Exercise requirements =>
Write out the data below verbatim, starting at its first line and ending with the line that contains "pos(50,178)". Leave the pictures out of your copy.

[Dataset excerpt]
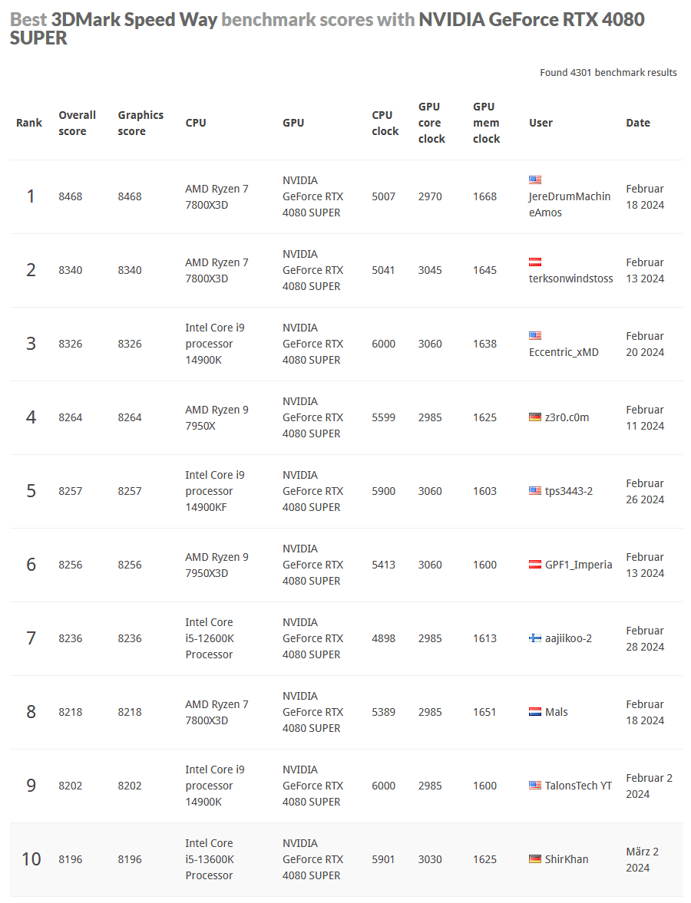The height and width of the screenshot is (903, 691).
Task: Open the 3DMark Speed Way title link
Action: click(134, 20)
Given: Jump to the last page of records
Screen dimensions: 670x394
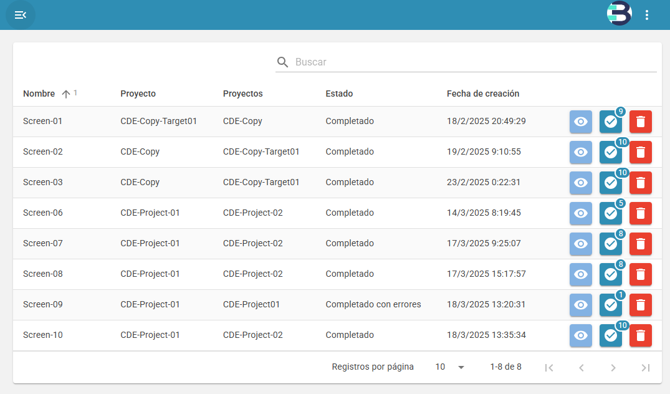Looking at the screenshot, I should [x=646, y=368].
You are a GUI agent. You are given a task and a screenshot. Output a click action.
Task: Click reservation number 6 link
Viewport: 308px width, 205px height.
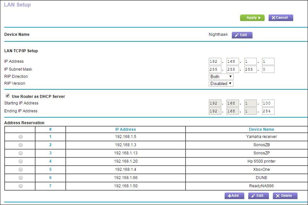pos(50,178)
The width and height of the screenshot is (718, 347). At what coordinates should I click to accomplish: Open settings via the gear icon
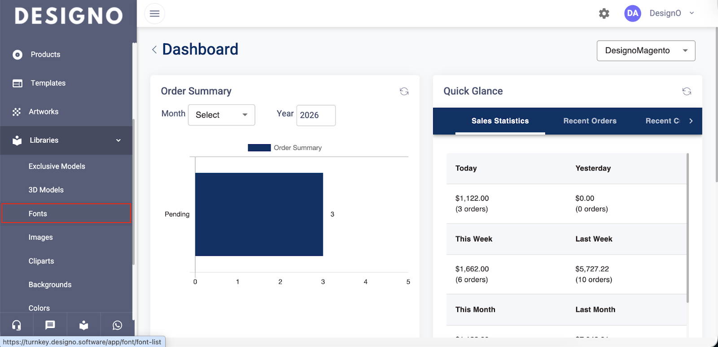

Written answer =>
The height and width of the screenshot is (903, 691).
Task: Open the 3DMark Speed Way title link
Action: click(134, 20)
Given: Jump to the last page of records
Screen dimensions: 670x394
Looking at the screenshot, I should [x=646, y=368].
You are a GUI agent. You are given a task and a screenshot. Output a click action.
Task: Click reservation number 6 link
Viewport: 308px width, 205px height.
pos(50,178)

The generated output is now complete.